Problem statement: The line containing "Screen dimensions: 946x831" and every line after it to the end of the records: set those down exactly, without any pictures.

Supplied material:
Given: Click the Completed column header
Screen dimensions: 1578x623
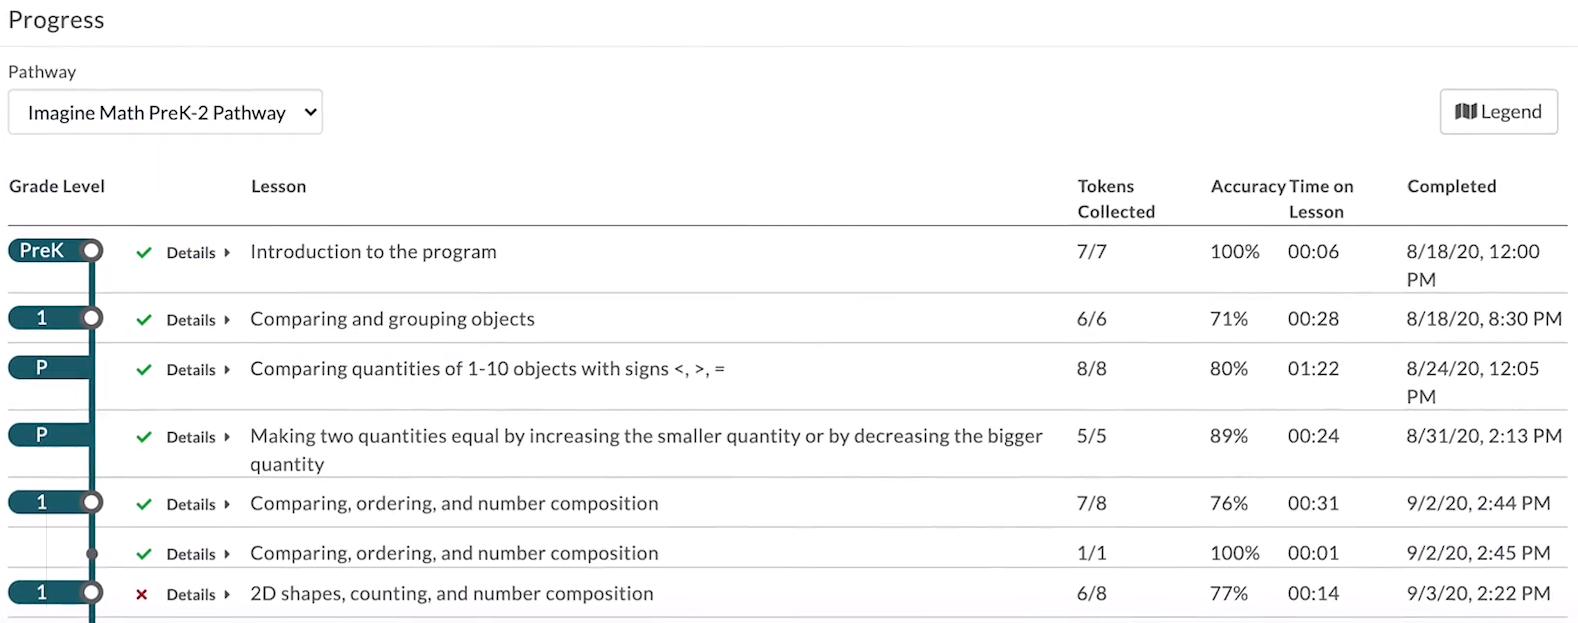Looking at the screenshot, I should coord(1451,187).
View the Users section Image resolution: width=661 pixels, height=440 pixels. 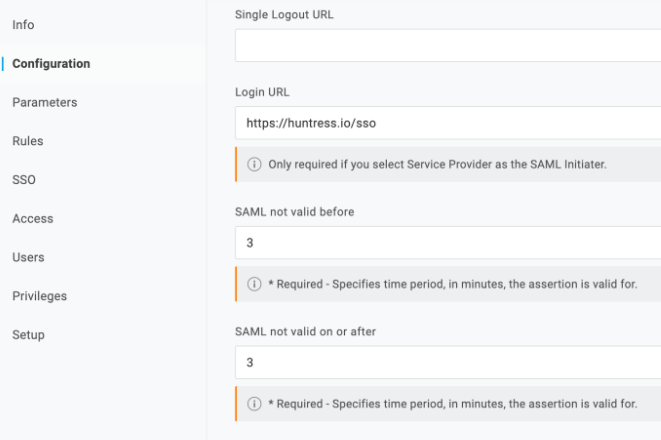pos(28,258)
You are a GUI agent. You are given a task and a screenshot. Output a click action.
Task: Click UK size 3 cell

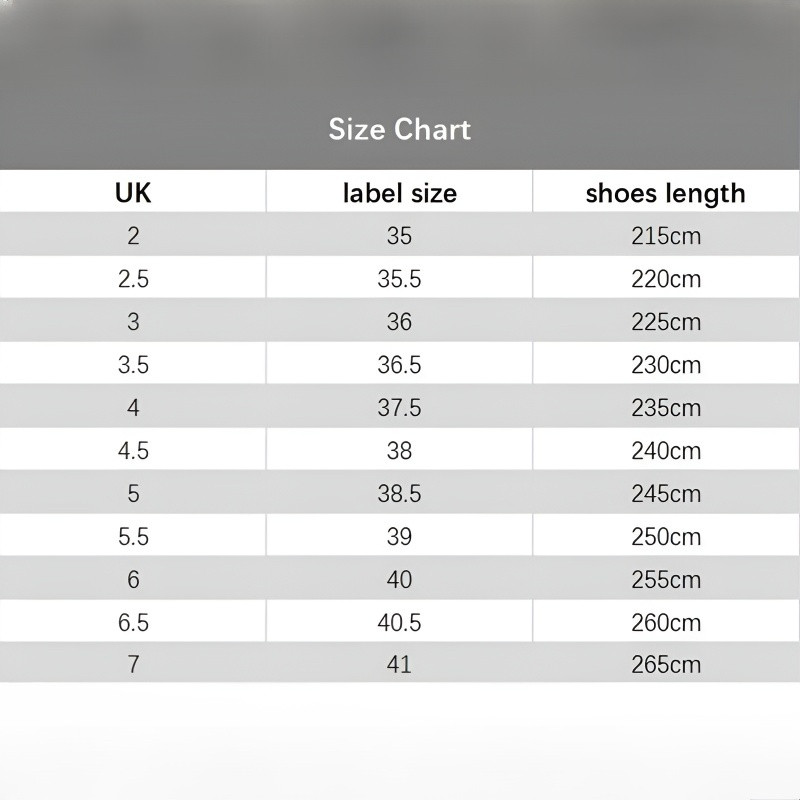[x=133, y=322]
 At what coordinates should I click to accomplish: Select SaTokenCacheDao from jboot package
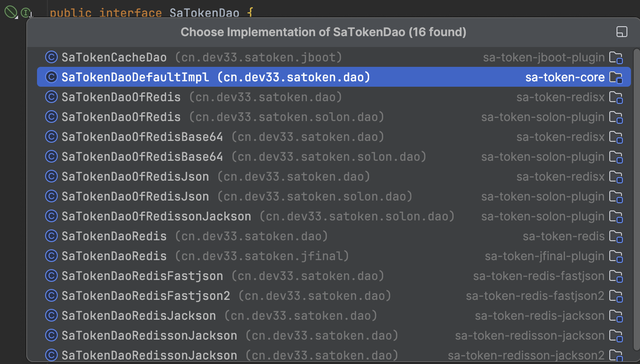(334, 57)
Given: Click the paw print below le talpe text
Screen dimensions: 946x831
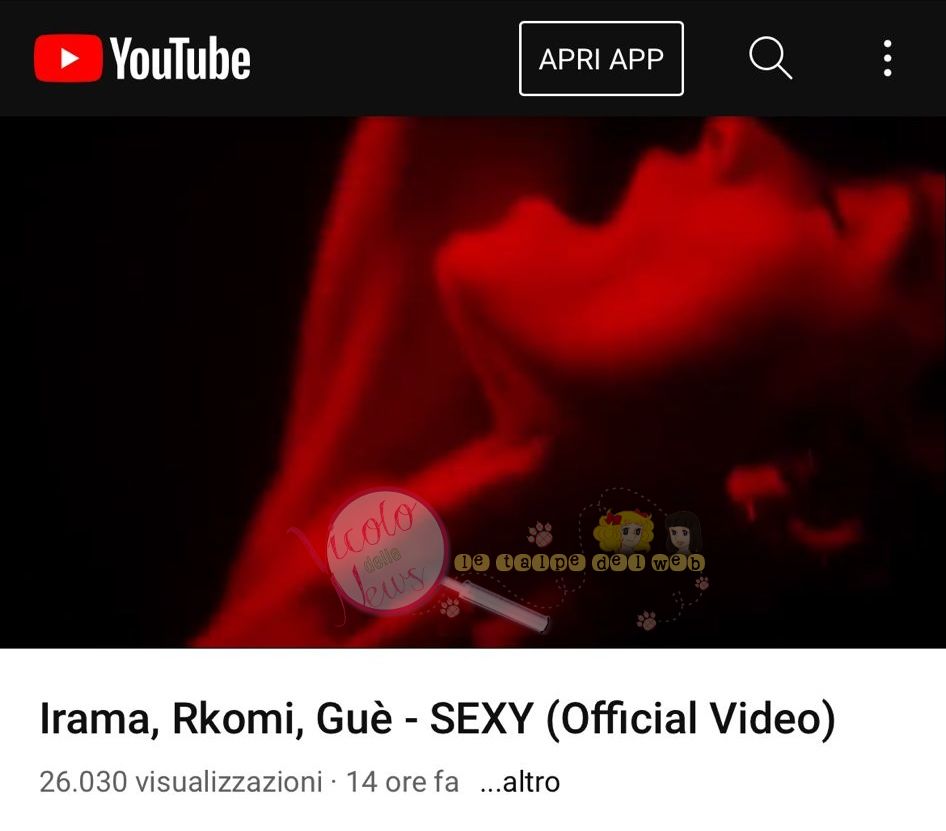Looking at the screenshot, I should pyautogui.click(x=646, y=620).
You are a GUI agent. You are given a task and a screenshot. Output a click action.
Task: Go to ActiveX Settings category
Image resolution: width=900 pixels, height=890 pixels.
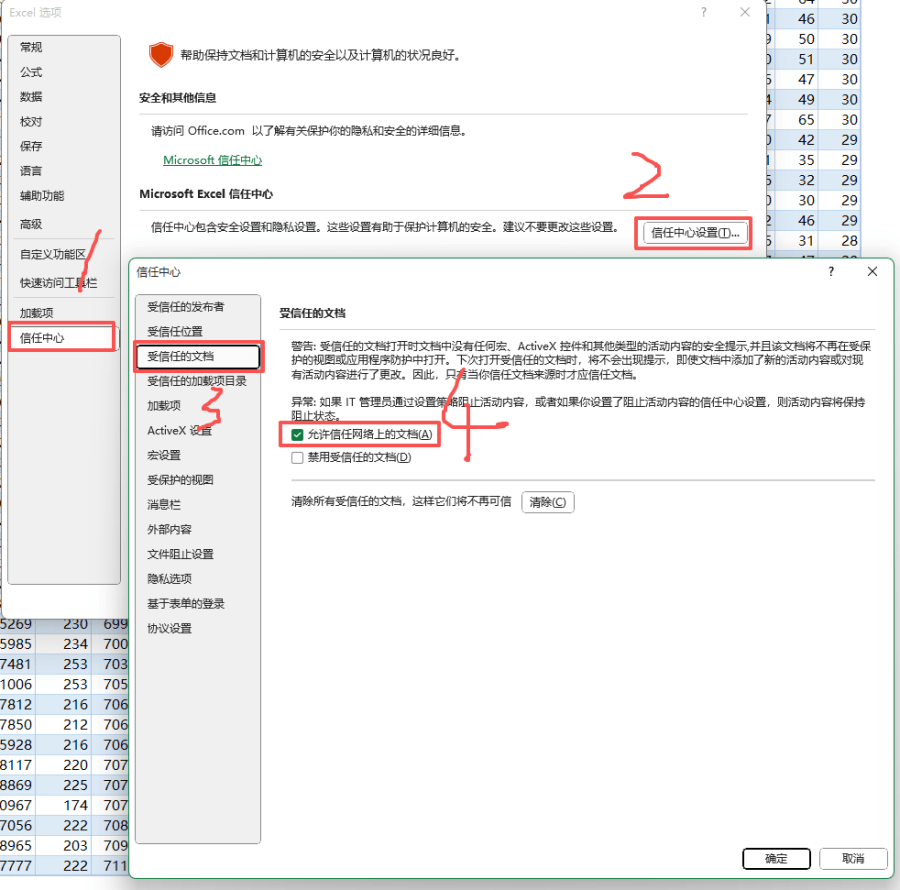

Solution below:
Screen dimensions: 946x831
Looking at the screenshot, I should pyautogui.click(x=646, y=620).
You are a GUI agent. You are given a task and a screenshot. Output a click action.
Task: Go to ActiveX Settings category
Image resolution: width=900 pixels, height=890 pixels.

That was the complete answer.